SFR a dévoilé le montant des investissements qu'il compte mobiliser dans le cadre de son accord avec Orange sur la fibre optique dans les zones faiblement peuplées. Sur dix ans, l'opérateur compte investir 1,3 milliard d'euros. Cela représente environ 130 millions d'euros par an.

Orange et SFR ont annoncé mardi un accord sur le déploiement de la fibre optique en dehors des zones densément peuplées. Pour les deux opérateurs, l’objectif de ce partenariat est d’éviter que les projets ne se recoupent, permettant ainsi d’alléger le coût important de l’investissement dans le très haut débit. Près de 10 millions de logements seront concernés par ces travaux, qui prendront fin au plus tard en 2020.

Lors de la présentation des résultats trimestriels de Vivendi, la maison-mère de SFR, le directeur financier du groupe, Philippe Capron, a détaillé le montant que l’opérateur compte mobiliser dans le cadre de l’accord conclu avec Orange. Au total, le fournisseur d’accès à Internet va investir à hauteur de 1,3 milliard d’euros dans la fibre optique sur une période de dix ans.

« Le programme de coopération avec France Télécom pour le déploiement de la fibre dans les zones moyennement denses devrait représenter 1,3 milliard sur 10 ans en capex net (investissements corporels et incorporels) » a-t-il expliqué, cité par l’AFP. Cela représente « grosso modo 130 millions d’euros par an« , en plus des investissements déjà programmés dans les zones très denses.

Les zones très denses profiteront d’un investissement « qui s’élevera en moyenne de 70 à 100 millions d’euros par an. Pour le total de ces deux zones vous pouvez donc compter sur une moyenne de 200 millions d’euros (d’investissement) net par an » a-t-il ajouté. Cela devrait représenter, en tout, pas moins de 2 milliards d’euros sur une période de dix ans.

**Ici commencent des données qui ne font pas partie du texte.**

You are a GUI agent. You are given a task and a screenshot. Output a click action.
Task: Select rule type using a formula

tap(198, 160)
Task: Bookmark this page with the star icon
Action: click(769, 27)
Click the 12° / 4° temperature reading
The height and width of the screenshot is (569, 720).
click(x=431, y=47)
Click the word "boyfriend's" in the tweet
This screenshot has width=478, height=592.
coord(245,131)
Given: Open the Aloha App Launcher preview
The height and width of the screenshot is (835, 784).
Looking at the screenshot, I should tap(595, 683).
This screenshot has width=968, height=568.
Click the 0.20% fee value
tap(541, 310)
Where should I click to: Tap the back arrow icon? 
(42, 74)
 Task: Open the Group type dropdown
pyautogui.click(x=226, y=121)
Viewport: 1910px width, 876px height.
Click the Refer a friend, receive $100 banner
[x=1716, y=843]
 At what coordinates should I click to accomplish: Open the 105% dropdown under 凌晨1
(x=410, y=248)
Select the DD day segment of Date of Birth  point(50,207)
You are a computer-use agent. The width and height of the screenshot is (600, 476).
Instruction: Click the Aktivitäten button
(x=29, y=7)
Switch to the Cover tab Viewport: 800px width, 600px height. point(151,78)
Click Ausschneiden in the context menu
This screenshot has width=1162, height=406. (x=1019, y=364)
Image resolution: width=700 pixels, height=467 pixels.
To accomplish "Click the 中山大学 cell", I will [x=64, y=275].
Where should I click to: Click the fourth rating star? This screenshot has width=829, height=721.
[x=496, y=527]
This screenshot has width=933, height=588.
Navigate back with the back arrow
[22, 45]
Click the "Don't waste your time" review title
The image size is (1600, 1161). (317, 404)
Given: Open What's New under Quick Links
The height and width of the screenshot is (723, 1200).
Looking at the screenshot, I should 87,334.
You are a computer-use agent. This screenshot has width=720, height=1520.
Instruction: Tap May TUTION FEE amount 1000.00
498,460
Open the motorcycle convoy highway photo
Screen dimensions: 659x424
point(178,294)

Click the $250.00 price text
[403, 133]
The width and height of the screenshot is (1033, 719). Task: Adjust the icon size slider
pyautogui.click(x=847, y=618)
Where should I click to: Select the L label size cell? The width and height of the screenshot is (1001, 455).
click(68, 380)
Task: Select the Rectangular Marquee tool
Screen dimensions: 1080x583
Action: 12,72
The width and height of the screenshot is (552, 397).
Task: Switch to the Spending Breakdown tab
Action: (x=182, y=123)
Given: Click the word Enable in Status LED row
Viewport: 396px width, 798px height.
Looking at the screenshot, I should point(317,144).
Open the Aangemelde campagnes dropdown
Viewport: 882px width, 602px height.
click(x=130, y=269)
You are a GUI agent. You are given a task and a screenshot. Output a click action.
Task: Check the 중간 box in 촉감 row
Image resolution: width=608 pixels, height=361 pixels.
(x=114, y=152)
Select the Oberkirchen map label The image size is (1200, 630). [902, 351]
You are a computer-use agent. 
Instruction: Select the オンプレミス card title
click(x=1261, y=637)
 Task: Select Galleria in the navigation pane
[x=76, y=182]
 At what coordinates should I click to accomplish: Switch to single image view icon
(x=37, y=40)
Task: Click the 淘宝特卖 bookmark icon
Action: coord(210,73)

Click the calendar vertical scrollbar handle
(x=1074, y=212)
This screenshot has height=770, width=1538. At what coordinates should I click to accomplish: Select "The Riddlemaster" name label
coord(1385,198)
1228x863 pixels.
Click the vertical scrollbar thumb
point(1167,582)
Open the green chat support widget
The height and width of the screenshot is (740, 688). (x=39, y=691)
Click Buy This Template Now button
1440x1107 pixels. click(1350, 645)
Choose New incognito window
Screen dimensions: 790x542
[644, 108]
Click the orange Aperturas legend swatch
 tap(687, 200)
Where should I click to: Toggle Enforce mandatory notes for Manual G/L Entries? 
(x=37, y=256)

L’année dernière, l’étude du FTTH Council Europe et de l’institut IDATE publiée en octobre avait montré les piètres performances françaises en matière de déploiement de la fibre optique. Parmi les différents pays européens analysés, la France était en queue de peloton. Sur dix-sept nations, l’Hexagone était en effet classée quinzième.